◆ **Task objective**
Please copy out the records that follow, word for word.

◆ **Data for this exercise**
────

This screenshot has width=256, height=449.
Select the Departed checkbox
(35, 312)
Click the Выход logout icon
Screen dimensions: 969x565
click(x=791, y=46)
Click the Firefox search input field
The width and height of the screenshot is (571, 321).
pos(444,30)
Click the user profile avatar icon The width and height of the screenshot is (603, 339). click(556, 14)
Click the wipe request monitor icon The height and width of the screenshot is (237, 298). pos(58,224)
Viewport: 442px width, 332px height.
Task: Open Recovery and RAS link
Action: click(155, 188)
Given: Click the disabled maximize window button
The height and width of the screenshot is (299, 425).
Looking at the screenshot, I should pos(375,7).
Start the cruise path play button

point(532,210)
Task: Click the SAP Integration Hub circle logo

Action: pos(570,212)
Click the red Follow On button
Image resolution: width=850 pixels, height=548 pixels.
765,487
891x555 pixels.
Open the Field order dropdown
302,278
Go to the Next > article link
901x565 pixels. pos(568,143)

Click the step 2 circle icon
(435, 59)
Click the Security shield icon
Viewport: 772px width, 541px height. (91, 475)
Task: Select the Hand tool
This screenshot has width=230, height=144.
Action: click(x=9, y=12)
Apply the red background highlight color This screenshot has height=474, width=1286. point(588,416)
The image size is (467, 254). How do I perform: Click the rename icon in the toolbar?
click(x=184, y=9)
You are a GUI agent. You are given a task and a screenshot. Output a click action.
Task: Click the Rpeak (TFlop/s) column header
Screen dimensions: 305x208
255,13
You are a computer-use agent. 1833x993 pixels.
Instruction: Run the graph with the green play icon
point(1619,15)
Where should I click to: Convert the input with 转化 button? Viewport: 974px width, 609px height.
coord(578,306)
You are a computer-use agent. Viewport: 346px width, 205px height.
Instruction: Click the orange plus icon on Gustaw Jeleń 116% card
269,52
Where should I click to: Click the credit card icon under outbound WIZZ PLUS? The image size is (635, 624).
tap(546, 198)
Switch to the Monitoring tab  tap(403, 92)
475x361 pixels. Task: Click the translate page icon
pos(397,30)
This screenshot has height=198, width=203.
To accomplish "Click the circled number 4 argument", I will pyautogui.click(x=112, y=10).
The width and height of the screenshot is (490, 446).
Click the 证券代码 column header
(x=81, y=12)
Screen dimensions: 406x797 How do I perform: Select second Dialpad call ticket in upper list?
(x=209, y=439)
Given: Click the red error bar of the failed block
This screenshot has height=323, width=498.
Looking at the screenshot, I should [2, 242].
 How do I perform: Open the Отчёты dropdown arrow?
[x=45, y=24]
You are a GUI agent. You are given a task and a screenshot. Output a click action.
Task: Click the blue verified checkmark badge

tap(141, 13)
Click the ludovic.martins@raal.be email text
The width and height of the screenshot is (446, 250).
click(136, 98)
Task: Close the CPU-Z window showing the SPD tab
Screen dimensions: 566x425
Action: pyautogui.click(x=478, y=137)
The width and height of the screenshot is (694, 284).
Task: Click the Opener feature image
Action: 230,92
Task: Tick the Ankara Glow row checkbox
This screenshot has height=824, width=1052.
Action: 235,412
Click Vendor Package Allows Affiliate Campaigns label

────

◆ **Written answer**
This screenshot has width=256, height=449.
Select the Departed checkbox
(35, 312)
Click the Выход logout icon
Screen dimensions: 969x565
click(x=791, y=46)
Click the Firefox search input field
The width and height of the screenshot is (571, 321).
pos(444,30)
Click the user profile avatar icon The width and height of the screenshot is (603, 339). click(556, 14)
Click the wipe request monitor icon The height and width of the screenshot is (237, 298). pos(58,224)
Viewport: 442px width, 332px height.
Task: Open Recovery and RAS link
Action: click(155, 188)
Given: Click the disabled maximize window button
The height and width of the screenshot is (299, 425).
Looking at the screenshot, I should pos(375,7).
Start the cruise path play button

point(532,210)
Task: Click the SAP Integration Hub circle logo

Action: pos(570,212)
Click the red Follow On button
Image resolution: width=850 pixels, height=548 pixels.
765,487
891x555 pixels.
Open the Field order dropdown
302,278
Go to the Next > article link
901x565 pixels. pos(568,143)

Click the step 2 circle icon
(435, 59)
Click the Security shield icon
Viewport: 772px width, 541px height. (91, 475)
Task: Select the Hand tool
This screenshot has width=230, height=144.
Action: click(x=9, y=12)
Apply the red background highlight color This screenshot has height=474, width=1286. point(588,416)
The image size is (467, 254). How do I perform: Click the rename icon in the toolbar?
click(x=184, y=9)
You are a GUI agent. You are given a task and a screenshot. Output a click action.
Task: Click the Rpeak (TFlop/s) column header
Screen dimensions: 305x208
255,13
You are a computer-use agent. 1833x993 pixels.
Instruction: Run the graph with the green play icon
point(1619,15)
Where should I click to: Convert the input with 转化 button? Viewport: 974px width, 609px height.
coord(578,306)
You are a computer-use agent. Viewport: 346px width, 205px height.
Instruction: Click the orange plus icon on Gustaw Jeleń 116% card
269,52
Where should I click to: Click the credit card icon under outbound WIZZ PLUS? The image size is (635, 624).
tap(546, 198)
Switch to the Monitoring tab  tap(403, 92)
475x361 pixels. Task: Click the translate page icon
pos(397,30)
This screenshot has height=198, width=203.
To accomplish "Click the circled number 4 argument", I will pyautogui.click(x=112, y=10).
The width and height of the screenshot is (490, 446).
Click the 证券代码 column header
(x=81, y=12)
Screen dimensions: 406x797 How do I perform: Select second Dialpad call ticket in upper list?
(x=209, y=439)
Given: Click the red error bar of the failed block
This screenshot has height=323, width=498.
Looking at the screenshot, I should [2, 242].
 How do I perform: Open the Отчёты dropdown arrow?
[x=45, y=24]
You are a GUI agent. You are given a task and a screenshot. Output a click action.
Task: Click the blue verified checkmark badge

tap(141, 13)
Click the ludovic.martins@raal.be email text
The width and height of the screenshot is (446, 250).
click(136, 98)
Task: Close the CPU-Z window showing the SPD tab
Screen dimensions: 566x425
Action: pyautogui.click(x=478, y=137)
The width and height of the screenshot is (694, 284).
Task: Click the Opener feature image
Action: 230,92
Task: Tick the Ankara Glow row checkbox
This screenshot has height=824, width=1052.
Action: 235,412
Click Vendor Package Allows Affiliate Campaigns label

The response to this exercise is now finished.